In a review of such studies published on Monday, Aug. 31, in the Canadian Medical Association Journal, Stephen Bezruchka of The University of Washington School of Public Health suggests the results could be explained by declines in smoking, excessive alcohol consumption and overeating during recessions as people look for ways to save money. What's more, he writes, people have more time for friends and family during times of higher unemployment.

"The idea that hard work never killed anyone is one of those maxims that turns out not to be true," Bezruchka tells TIME. "One of the characteristics of a rapidly expanding economy is that people try to garner as much income as they can, working long hours and even multiple jobs. Spending time with friends and family is good for your health."

Reacting to Bezruchka's analysis, economists note several important caveats. First, mortality rates are a broad-brush health measurement and do not take into account nonfatal illnesses or fatal illnesses that take several years to develop, such as cancer. Furthermore, a study published in recent months contradicts the findings Bezruchka focuses on, suggesting that recessions are at best neutral in their impact on mortality. Writing in the Lancet in July, a team of American and British researchers said it found that the decrease in traffic deaths during recessions in Europe between 1970 and 2007 was offset by increases in suicides and homicides.

Adam Coutts of Oxford University, one of the authors of the Lancet study, tells TIME that recessions have other deleterious social effects not directly related to health and that measuring an economic downturn's overall health impact is a vexed undertaking. "It is true, for instance, that mortality rates reduced significantly during the Great Depression, but that era also saw the rise of fascism, followed by a world war," he says. "So there's no simple way to measure the impact of recessions on a population's welfare."
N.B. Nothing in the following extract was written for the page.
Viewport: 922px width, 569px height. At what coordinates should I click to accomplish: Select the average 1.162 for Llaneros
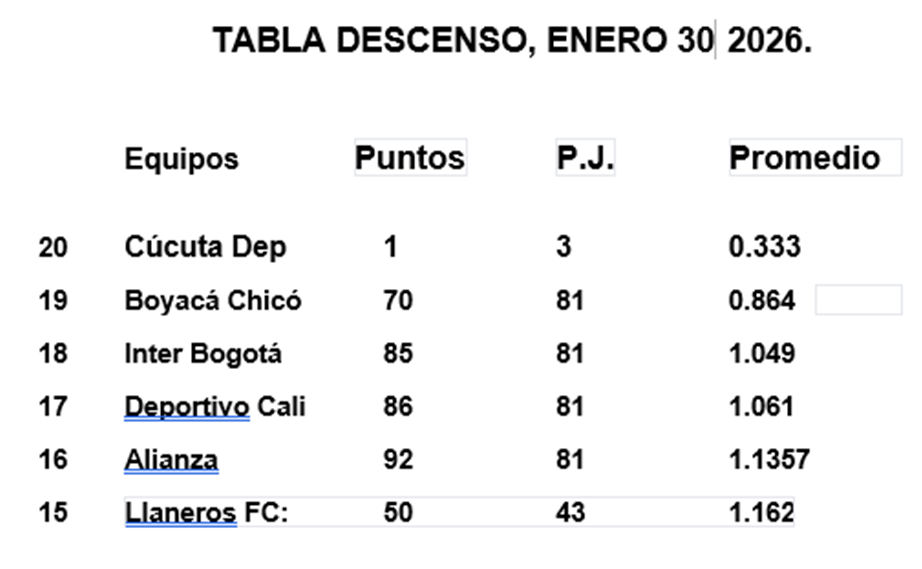coord(761,514)
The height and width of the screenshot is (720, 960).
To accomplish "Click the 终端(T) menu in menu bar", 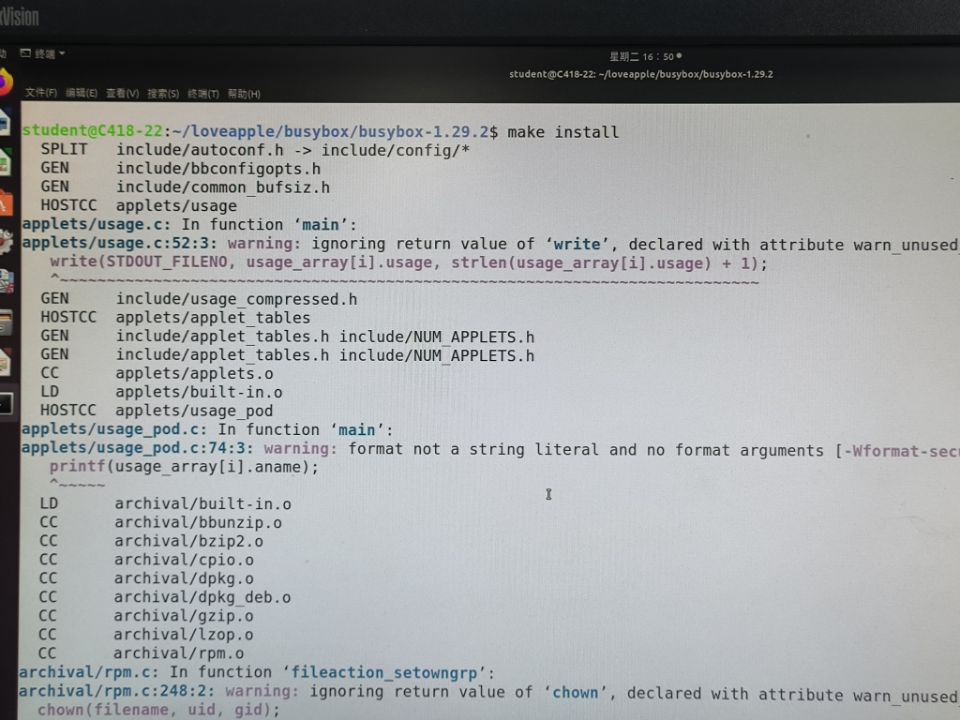I will click(203, 93).
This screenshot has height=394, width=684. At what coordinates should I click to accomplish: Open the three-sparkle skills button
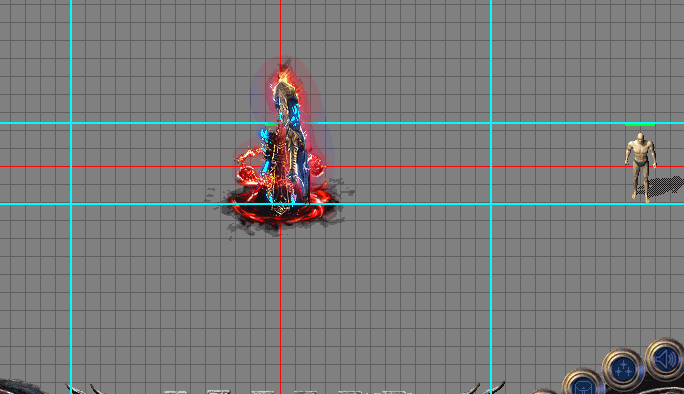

Ruhm of the University of North Carolina says the data linking recessions to drops in mortality are not yet strong enough to influence macroeconomic policies. However, he believes there are elements of the research that could prove useful to lawmakers and individuals. "For instance, we might want to have traffic enforcement efforts increase when the economy is doing well, or we might want to raise taxes on alcohol and cigarettes," he says. "For individuals, when you get a great job opportunity and you know you're going to be working really hard, you could build in plans to protect your health. And when things aren't so good, use the time to focus on your health."

But some researchers feel the data are now convincing enough to spur large policy changes. The Lancet study, for example, found that investment in active labor-market programs like welfare-to-work reduces the effect of unemployment on suicide rates. This link is displayed in Scandinavian countries with strong welfare programs. Finland, for example, saw suicide rates drop steadily between 1990 and 1993 despite a 13% rise in unemployment. Sweden saw a drop in suicides during a recession in 1992. "What we found was that when spending on active labor-market programs exceeded $190 per head per year, rises in unemployment had no adverse effect on suicide rates," Coutts explains. "When you think that governments are spending hundreds of times that much to bail out banks, it would seem to a prudent investment."

The University of Washington's Bezruchka, a medical doctor and scholar in public health, says the link between economic contraction and mortality rates is part of "a wide range of research studies of rich countries that have revealed that greater national wealth, by nearly any measure, does not lead to better human welfare." He believes that governments in wealthy countries should take steps to rein in excessive wealth among individuals and redistribute resources through social spending. While he acknowledges the political difficulties of wealth redistribution, he says, "As a doctor, I recognize that an unequal society is the biggest contributor to ill health. It's my obligation to make that known."

Whatever you think policymakers should take from these studies, it's reassuring to know that of all the things you're at greater risk of losing during the current recession, your life isn't one of them.